Oleh karena itu, upaya pemerintah untuk meningkatkan pertumbuhan ekonomi dan PDB nasional haruslah memperhatikan kontributor terbesarnya. Kelompok ini tidak berada dalam radius permainan di pasar modal atau bursa saham di BEI. Tidak ada kemendesakan (_urgent_) pemerintah untuk mengurus pasar modal atau BEI yang hanya dilakukan oleh sekelompok kecil orang saja. Yang bermain kertas dan jual/beli saham/uang mengambil keuntungan sendiri! Justru kepanikan inilah yang dipelihara para spekulan pemain pasar modal=saham untuk berburu rente _capital gain_!
Tidak akan mungkin dapat keluar dari jebakan negara berpendapatan menengah atau _middle income country trap_ jika masukan dan keluaran nilai tambah produksi atau ICOR tidak bisa mencapai 2-3 persen. Apalagi ICOR itu hanya dinikmati oleh segelintir orang yang memperlebar ketimpangan ekonomi-sosial. Ketimpangan jelas berpotensi mengganggu stabilitas politik dan keamanan nasional.
Salah satu cara mengejar ketertinggalan dari, negara yang berpendapatan tertinggi bukan melakui kegiatan spekulasi di BEI. Melainkan, kebijakan pemihakan (_affirmative policy_) kepada UMKM. Konsistensi visi-misi Asta Cita Presiden RI Prabowo Subianto adalah pertaruhan politiknya. Komitmen ini dibutuhkan tidak saja mengurangi permasalahan kemiskinan dan pengangguran, tetapi juga ketertinggalan dari negara kawasan.
Persoalannya, PDB per kapita Malaysia tahun 2025 telah mencapai US$43.473 atau sekira Rp717,3 juta per kapita. Sementara itu, PDB Singapura tertinggi di ASEAN berjumlah US$156.755 atau ekuivalen Rp2,58 miliar. Dan, yang terdekat mengejar PDB Indonesia tahun 2025 adalah Vietnam diperkirakan mencapai US$484,73 miliar–U$489,07 miliar, ekuivalen sekitar US$4.745–$5.026 sekira Rp78,29 – 82,91 juta per kapita. Jika berkeinginan kuat mengejar ketertinggalan dari Malaysia dan tak disalip oleh Vietnam, perubahan paradigmatik dan pola pikir (_mindset_) harus segera dilakukan.

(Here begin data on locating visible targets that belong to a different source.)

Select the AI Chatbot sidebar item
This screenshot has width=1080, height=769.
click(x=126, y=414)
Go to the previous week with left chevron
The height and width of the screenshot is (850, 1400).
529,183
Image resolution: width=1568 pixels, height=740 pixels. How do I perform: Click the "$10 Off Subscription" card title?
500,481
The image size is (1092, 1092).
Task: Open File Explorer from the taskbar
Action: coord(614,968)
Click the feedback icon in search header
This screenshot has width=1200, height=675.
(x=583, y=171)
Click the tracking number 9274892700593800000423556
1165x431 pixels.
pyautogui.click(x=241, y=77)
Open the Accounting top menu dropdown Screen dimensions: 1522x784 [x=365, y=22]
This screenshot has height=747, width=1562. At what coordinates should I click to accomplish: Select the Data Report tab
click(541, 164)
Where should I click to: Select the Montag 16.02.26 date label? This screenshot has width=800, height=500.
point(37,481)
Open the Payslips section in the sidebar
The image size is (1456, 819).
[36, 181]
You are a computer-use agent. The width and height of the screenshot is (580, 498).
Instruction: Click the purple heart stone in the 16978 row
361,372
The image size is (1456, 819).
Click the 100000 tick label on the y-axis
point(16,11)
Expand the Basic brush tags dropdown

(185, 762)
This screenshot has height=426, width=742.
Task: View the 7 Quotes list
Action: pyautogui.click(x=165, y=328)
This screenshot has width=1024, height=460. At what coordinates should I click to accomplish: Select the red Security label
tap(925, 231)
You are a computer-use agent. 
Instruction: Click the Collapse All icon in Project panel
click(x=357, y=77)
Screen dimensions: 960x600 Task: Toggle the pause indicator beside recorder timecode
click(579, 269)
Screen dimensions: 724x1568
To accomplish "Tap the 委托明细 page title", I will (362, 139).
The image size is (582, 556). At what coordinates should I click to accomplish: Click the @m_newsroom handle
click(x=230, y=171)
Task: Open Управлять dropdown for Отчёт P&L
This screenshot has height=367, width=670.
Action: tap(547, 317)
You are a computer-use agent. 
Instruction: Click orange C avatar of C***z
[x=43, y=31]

Tidak perlulah Danantara sebagai lembaga negara ikut latah melakukan aksi korporasi di BEI dengan berburu keuntungan finansial. Hanya akan menguntungkan orang per orang atau sekelompok kecil orang saja yang berspekulasi dan menggoreng saham. Aksi korporasi prioritas Danantara adalah mengembalikan saham negara yang telah dijual (IPO) sebagian ((45-50%) di BEI. Agar saham yang dimiliki publik/swasta itu kembali 100 persen kepada negara melalui BUMN. Skala UMKM, Koperasi dan BUMN-lah yang menggerakkan perekonomian nasional bukan pasar modal!